Cambridge’s MP and all three voting members of the City Deal Executive Board have called for the £1 parking charge at Park & Ride sites to be removed. The intention is good, but the policy is wrong.
The seven P&R sites run by Cambridgeshire County Council (which includes St Ives and Longstanton) cost a little under £2m per year to manage and maintain (staffing, lighting, business rates, etc). The £1 charge covers £1.1m of this; the rest is covered by fees paid by the bus operators.
In simple terms, the idea being floated is that the City Deal would pay the County £1.1m per year to compensate for the loss of parking revenue. This would ultimately be funded by a tax on staff parking at workplaces in Cambridge.
But an important question is not being asked: Is subsidising parking the best use of £1.1m of public money?
Most complaints are about the ticket machines (which are being upgraded very soon) not the charge itself. Simply allowing people to pay any time before they drive away would remove the stress of having to pay before boarding a bus.

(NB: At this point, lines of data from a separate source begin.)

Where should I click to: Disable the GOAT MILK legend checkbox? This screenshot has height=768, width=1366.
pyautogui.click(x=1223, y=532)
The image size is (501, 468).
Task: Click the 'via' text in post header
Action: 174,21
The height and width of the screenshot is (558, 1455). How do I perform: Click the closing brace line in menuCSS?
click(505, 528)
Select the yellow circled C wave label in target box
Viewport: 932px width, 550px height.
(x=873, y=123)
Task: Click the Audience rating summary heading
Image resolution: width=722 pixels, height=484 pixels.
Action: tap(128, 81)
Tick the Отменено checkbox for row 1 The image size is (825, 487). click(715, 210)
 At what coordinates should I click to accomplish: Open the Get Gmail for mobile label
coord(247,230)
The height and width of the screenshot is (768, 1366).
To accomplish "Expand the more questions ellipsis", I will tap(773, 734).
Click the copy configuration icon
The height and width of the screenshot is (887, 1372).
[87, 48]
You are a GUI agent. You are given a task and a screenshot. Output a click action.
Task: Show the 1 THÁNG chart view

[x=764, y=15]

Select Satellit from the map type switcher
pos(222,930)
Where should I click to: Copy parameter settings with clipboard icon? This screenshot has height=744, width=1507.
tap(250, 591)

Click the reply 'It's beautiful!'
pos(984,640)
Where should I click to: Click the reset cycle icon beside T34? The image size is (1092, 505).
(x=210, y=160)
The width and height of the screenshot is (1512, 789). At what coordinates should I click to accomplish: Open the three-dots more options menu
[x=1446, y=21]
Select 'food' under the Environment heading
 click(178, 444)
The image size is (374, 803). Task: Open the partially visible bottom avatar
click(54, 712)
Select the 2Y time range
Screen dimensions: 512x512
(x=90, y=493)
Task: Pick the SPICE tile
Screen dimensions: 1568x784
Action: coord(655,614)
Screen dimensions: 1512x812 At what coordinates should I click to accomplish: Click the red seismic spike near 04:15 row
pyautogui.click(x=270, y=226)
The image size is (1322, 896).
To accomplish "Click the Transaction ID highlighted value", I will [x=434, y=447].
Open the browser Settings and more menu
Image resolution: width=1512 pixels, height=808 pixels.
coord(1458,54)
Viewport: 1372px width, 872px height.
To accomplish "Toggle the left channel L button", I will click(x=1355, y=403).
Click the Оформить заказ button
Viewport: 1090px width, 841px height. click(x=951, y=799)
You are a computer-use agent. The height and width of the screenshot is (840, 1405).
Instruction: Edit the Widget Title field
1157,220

So let’s consider people who can’t drive to a P&R because of age (young or old), disability or poverty. A bus service within walking or cycling distance of home is a lifeline. But P&R competes with rural bus services, so we need to be careful not to make P&R so attractive that it makes other services unviable.
Consider also people who can’t use P&R because service hours don’t fit with their working hours. Addenbrooke’s staff typically start and end their shifts around 7am. P&R services don’t start until after 7am. Shops stay open until 8pm on Wednesdays, but the last P&R buses leave around 8.30pm, too tight for most retail staff.
Here’s a suggestion for how that £1.1m could be better spent to get more people using public transport:
- Subsidise extended hours for P&R and rural bus services. Councils are perfectly free to tender contracts to run additional services.
- Remove the £2 bus departure fee (about £300,000 per year) that the council charges operators to use P&R sites in return for a 25p reduction in P&R bus fares.
Removing the £1 parking charge is politically attractive, but a more nuanced policy is needed to avoid undesirable side-effects.